Morocco-EU fisheries Deal: Legal Experts Warn against ECJ Meddling in International Treaties

Morocco-EU fisheries Deal: Legal Experts Warn against ECJ Meddling in International Treaties

European legal experts are increasingly warning of the dangers of the European Court of Justice (ECJ) meddling in EU international treaties. This came after the EU-Morocco fisheries deal was invalidated in a non-binding opinion by ECJ advisor Melchior Wathelet claiming that the deal “violates the rights of people from Western Sahara.”

Should the ECJ follow the opinion of Wathelet in its February 27 decision, drastic consequences would ensue, warn EU legal experts.

The legality of the agreement, key to the EU-Morocco partnership, has been challenged by Western Sahara Campaign (WSC), a lobbying group based in the UK. For years, WSCUK has been contesting Morocco’s legitimacy to govern its Southern provinces, claiming Western Sahara should be independent.

In his opinion, the Advocate General went further in a sign of incoherence with other EU institutions, suggesting that the court should control international treaties signed by the EU and its partners.

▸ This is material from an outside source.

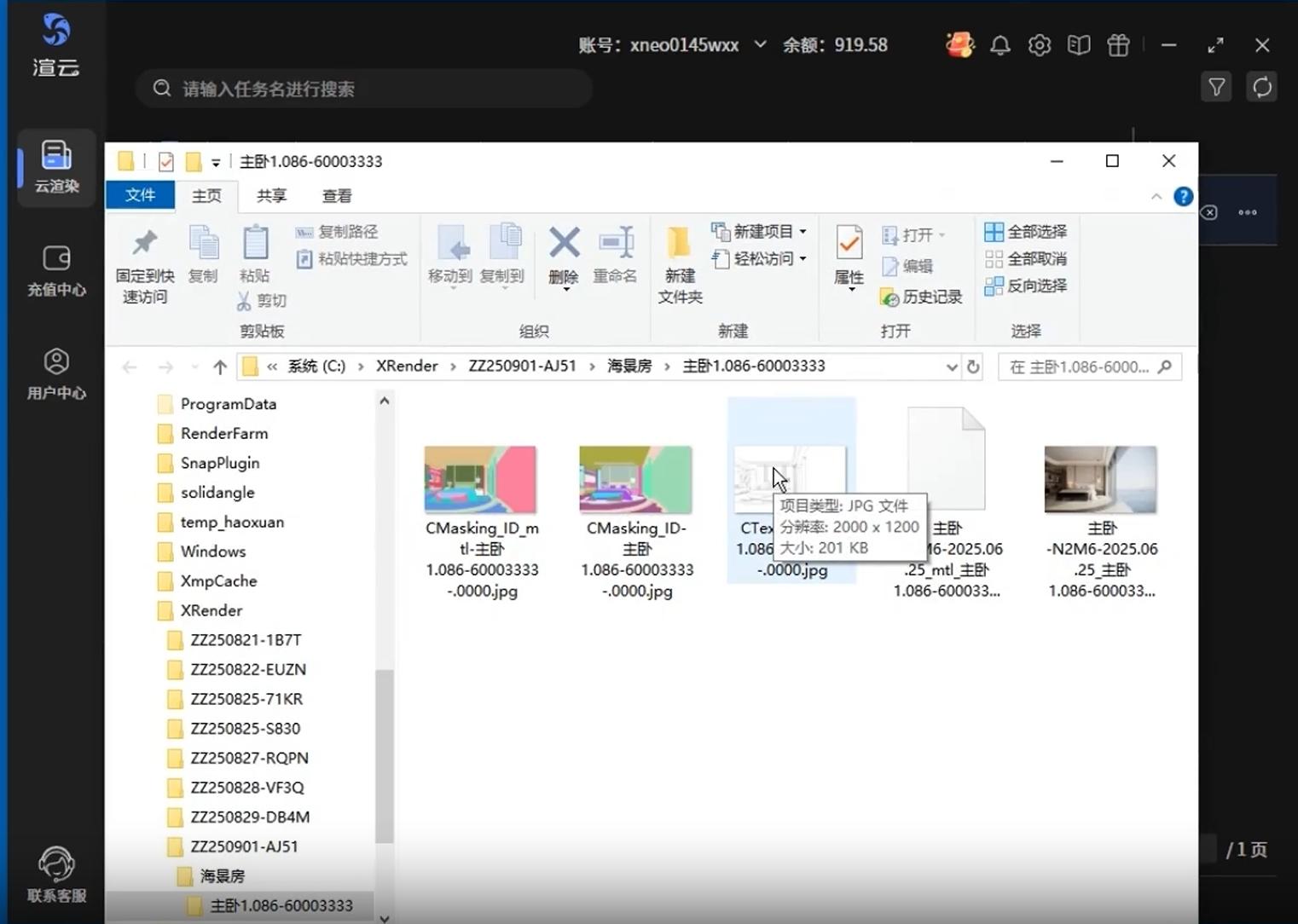Expand the address bar history dropdown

Meanwhile, the European Commission and fisheries professionals across Europe, especially in Spain, have expressed support for the renewal of the fisheries agreement with Morocco often portrayed as a win-win deal.

From a legal perspective, experts warn of the dangers of the EU’s judiciary interfering in diplomatic and foreign policy issues. Such meddling of the judiciary in foreign policy issues involving the sovereignty of a state on its territories is doomed to lead to biased opinions that are detached from reality on the ground and are clearly politically motivated, they argue.

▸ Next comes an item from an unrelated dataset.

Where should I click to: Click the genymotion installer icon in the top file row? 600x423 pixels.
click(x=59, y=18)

“Should the ECJ follow the Advocate General’s recommendation in its judgement, this would set a dangerous precedent. Groups advocating Kurdish or Catalan independence will feel entitled to challenge the legality of treaties signed between the Commission and Turkey or Spain,” said Jean Claude Martinez, Law Professor at the University of Paris, former Member of the European Parliament.

He added, in a recent analysis published on New Europe portal, that if the ECJ invalidates the fisheries agreement, this would embolden separatist groups worldwide to follow suit, challenging agreements signed by the EU. Following such a flawed logic “It would be ludicrous for the ECJ to dedicate resources to the dismantling of the ongoing agreements the EU has with Turkey, for the reason that they apply to areas claimed by Kurdish nationalists.”

“Equally, Catalan NGOs, such as Esquerra Republicana, will predictably start challenging all treaties signed by Madrid and Brussels, because they apply de facto in Catalonia,” he explained.

The case of the agricultural agreement illustrates the extent to which the EU needs to ensure coherence within its institutions. In November 2016, after an initial ruling declaring void the Moroccan-EU agricultural agreement, the ECJ issued a final verdict correcting its previous injustice regarding Morocco and putting the institution in line with other EU bodies in addition to asking the Polisario to pay the costs of the judicial proceedings, the foreign ministry had then said in a statement.

The court slammed the Polisario as “not concerned” by the EU-Morocco trade deals and ineligible to plea at the court.

Prior to the court ruling on the agricultural agreement, this same ECJ Advisor Wathelet deemed in an opinion piece that the Polisario is “not entitled to defend the commercial interests of the population of the Sahara.”

In December 2017, the audit report on the Morocco-EU fisheries accord, commissioned by the European Commission, concluded that the agreement has worked satisfactorily and that 75% of its socio-economic impacts benefit the Moroccan southern regions. The report recommended the renewal of this agreement, which will expire in July 2018 as it stands as an instrument of in-depth cooperation with the North African Kingdom.

Martinez concluded his analysis saying that “the ECJ often follows the Advocate General’s advice but is not obliged to do so. One must hope its judges will make the right call on February 27th, not least because there are so many pressing issues for them to focus on that they should not start a chain reaction that risks shaking the EU at its core.”